SPD-Spitzenkandidat Krach fordert Solidaritätsabgabe für Superreiche bis 2030
Amelie BrandtSPD-Spitzenkandidat Krach fordert Solidaritätsabgabe für Superreiche bis 2030
Steffen Krach, Spitzenkandidat der SPD in Berlin, hat eine neue Solidaritätsabgabe für Spitzenverdiener vorgeschlagen. Damit solle die wachsende Ungleichheit bekämpft und zentrale Sozialreformen finanziert werden. Die Steuer wäre befristet bis zum Jahr 2030 gültig.
Krachs Plan sieht eine „Zukunfts-Solidaritätsabgabe“ von fünf Prozent auf Jahreseinkommen über 300.000 Euro für Einzelpersonen vor. Bei verheirateten Paaren läge die Grenze bei 500.000 Euro.
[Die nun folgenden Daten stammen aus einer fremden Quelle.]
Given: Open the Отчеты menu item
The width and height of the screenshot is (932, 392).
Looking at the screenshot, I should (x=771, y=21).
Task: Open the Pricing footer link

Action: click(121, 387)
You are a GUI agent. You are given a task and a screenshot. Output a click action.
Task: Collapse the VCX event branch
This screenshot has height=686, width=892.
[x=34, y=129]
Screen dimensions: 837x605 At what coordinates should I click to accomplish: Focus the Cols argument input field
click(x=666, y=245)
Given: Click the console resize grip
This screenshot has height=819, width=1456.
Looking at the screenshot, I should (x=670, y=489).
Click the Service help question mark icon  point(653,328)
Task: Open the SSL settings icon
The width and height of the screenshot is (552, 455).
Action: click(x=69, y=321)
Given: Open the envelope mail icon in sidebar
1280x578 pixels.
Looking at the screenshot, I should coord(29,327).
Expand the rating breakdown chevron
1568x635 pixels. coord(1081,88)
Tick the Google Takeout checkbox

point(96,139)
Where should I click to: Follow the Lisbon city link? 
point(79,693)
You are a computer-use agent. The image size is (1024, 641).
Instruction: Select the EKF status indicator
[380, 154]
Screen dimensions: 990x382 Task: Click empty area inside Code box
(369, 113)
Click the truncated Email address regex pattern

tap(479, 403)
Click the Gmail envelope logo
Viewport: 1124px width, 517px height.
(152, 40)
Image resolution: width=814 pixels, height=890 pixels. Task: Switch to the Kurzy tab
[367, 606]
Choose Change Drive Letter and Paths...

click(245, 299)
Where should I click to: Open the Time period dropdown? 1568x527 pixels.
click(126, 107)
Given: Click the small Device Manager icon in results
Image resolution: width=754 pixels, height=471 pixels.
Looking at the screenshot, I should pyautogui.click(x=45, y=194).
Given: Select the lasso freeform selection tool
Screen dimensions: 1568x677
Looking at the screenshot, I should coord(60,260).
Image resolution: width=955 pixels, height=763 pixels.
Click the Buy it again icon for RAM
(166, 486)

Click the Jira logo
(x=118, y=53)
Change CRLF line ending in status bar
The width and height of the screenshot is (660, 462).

Die Einnahmen flössen direkt in Bildungs- und Familienförderprogramme.
Zur Begründung verwies er auf die zunehmende Vermögenskluft und die wachsende Zahl von Superreichen in Deutschland. Die Abgabe, so Krach, schaffe finanziellen Spielraum für breitere Steuerentlastungen und erhöhe die gesellschaftliche Akzeptanz für anstehende soziale Veränderungen.
Gleichzeitig kritisierte Krach geplante Sparmaßnahmen, die besonders schutzbedürftige Gruppen treffen würden. Besonders betroffen seien Alleinerziehende, Rentner, pflegende Angehörige, Auszubildende und Studierende. Die SPD müsse diese Kürzungen blockieren – das sei eine Pflicht der Partei, forderte er.
Die geplante Abgabe ist zeitlich begrenzt und an konkrete Sozialinvestitionen geknüpft. Krach hofft, dass sie durch mehr Gerechtigkeit zu Beginn des Reformprozesses neues Vertrauen schafft. Die SPD hat sich bisher noch nicht offiziell zu dem Vorschlag geäußert.